Some 283 miners have so far been confirmed dead, however the death toll is expected to rise as families lose hope of finding any of the estimated 150 miners still feared trapped.
The last survivor was brought out more than 24 hours ago.
Rows of graves have been dug to bury those killed in what has become Turkey's worst mining disaster.
Security was tightened at the site for a visit of the country's President Abdullah Gul, with officials anxious to avoid a repeat of the anger which greeted Mr Erdogan on Wednesday, when his car was mobbed by protesters.
Pictures have emerged of that visit which show Yusuf Yerkel, an adviser to the prime minister, kicking a demonstrator as he is held on the ground by police officers.
Mr Yerkel released a statement on the incident which read: "I am sad I was not able to maintain my composure despite all the provocations, the insults and attacks to which I was exposed."
Miners have been staging a strike in protest at the tragedy.
The accident has become a focal point of wider dissent against the ruling administration, which has been in power for 11 years, with violent clashes in Istanbul and Ankara.

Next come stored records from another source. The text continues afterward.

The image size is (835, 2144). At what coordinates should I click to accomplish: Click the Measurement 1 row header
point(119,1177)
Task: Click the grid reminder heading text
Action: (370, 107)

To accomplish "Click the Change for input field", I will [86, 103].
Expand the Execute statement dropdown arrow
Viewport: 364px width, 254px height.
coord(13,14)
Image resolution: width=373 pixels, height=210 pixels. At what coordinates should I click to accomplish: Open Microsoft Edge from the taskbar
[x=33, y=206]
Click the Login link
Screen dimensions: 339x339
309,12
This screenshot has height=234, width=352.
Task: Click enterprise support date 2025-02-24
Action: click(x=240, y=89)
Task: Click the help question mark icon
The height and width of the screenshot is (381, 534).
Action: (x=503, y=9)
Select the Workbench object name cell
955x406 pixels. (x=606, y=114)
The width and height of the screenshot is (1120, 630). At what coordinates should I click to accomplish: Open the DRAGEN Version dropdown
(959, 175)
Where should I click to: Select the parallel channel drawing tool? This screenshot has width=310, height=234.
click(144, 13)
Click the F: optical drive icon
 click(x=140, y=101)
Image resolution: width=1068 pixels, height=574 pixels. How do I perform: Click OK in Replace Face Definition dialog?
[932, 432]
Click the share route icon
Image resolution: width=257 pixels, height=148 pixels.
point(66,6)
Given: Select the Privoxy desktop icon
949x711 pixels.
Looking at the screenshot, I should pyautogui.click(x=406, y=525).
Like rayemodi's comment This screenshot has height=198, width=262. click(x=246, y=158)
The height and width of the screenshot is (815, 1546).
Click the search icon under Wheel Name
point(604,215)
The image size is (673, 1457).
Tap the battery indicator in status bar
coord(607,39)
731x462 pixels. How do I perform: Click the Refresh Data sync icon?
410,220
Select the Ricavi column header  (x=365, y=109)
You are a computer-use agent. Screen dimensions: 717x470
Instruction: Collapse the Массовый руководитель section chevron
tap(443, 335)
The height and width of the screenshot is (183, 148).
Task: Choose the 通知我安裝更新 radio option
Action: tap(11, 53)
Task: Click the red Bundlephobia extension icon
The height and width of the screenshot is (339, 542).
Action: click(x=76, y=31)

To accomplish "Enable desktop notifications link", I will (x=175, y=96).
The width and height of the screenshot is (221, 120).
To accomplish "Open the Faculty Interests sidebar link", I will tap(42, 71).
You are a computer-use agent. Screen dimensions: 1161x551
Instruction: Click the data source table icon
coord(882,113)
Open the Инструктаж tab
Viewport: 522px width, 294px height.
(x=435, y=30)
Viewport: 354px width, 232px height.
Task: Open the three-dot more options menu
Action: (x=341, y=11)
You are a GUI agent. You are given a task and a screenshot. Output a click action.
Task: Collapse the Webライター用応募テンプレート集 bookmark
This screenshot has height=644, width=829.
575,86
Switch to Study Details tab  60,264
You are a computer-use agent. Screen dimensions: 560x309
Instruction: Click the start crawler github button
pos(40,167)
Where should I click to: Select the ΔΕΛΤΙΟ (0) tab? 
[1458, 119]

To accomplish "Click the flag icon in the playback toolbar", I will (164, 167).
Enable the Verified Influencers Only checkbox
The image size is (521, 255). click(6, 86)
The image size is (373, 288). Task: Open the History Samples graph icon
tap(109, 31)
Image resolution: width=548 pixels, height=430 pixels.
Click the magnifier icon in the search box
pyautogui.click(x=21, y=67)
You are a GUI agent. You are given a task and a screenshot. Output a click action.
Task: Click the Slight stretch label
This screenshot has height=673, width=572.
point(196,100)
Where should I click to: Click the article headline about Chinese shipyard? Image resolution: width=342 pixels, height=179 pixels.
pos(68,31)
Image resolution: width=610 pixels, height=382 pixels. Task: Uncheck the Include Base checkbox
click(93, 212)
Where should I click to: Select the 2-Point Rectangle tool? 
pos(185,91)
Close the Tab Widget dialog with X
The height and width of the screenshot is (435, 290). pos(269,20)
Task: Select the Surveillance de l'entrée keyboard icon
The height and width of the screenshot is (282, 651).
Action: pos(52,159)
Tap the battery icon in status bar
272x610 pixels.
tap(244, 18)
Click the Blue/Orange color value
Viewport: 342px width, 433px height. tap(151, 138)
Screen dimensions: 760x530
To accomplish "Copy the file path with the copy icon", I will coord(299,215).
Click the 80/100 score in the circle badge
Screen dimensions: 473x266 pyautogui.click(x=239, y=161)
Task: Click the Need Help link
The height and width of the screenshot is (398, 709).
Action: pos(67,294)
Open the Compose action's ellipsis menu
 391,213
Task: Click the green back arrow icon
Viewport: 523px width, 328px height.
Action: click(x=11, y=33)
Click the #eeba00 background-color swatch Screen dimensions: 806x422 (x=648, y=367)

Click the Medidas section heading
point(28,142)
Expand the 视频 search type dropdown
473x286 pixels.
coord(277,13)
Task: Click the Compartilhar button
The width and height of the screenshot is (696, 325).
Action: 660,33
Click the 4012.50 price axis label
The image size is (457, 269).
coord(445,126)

The government said 787 people were inside the coal mine at the time of the explosion, and 363 have been rescued, including many who were injured.
But some families have cast doubt on the official figures.
Those still trapped are thought to be some 1.2 miles (2km) below the surface and 2.5 miles (4km) from the mine entrance.
As thousands of anxious relatives waited for news, Mr Erdogan was accused of ignoring warnings over safety at the coal pit.
A convoy containing his car was attacked by crowds and he was forced to seek refuge in a supermarket, surrounded by police.
With tensions running high, protesters shouted for him to resign and said he was a "murderer" and a "thief".
And Mr Erdogan's attempt to downplay the disaster at a news conference did little to quell the anger.
While he declared three days of national mourning and ordered flags to be lowered to half-mast, the Turkish leader said such accidents were not uncommon and happened in other countries, even highlighting cases in 19th century Britain.
Mr Erdogan said: "These types of things in mines happen all the time.
"It's in its nature. It's not possible for there to be no accidents in mines. Of course we were deeply pained by the extent here."
The public backlash over the disaster could threaten Mr Erdogan's presidential ambitions ahead of the August election.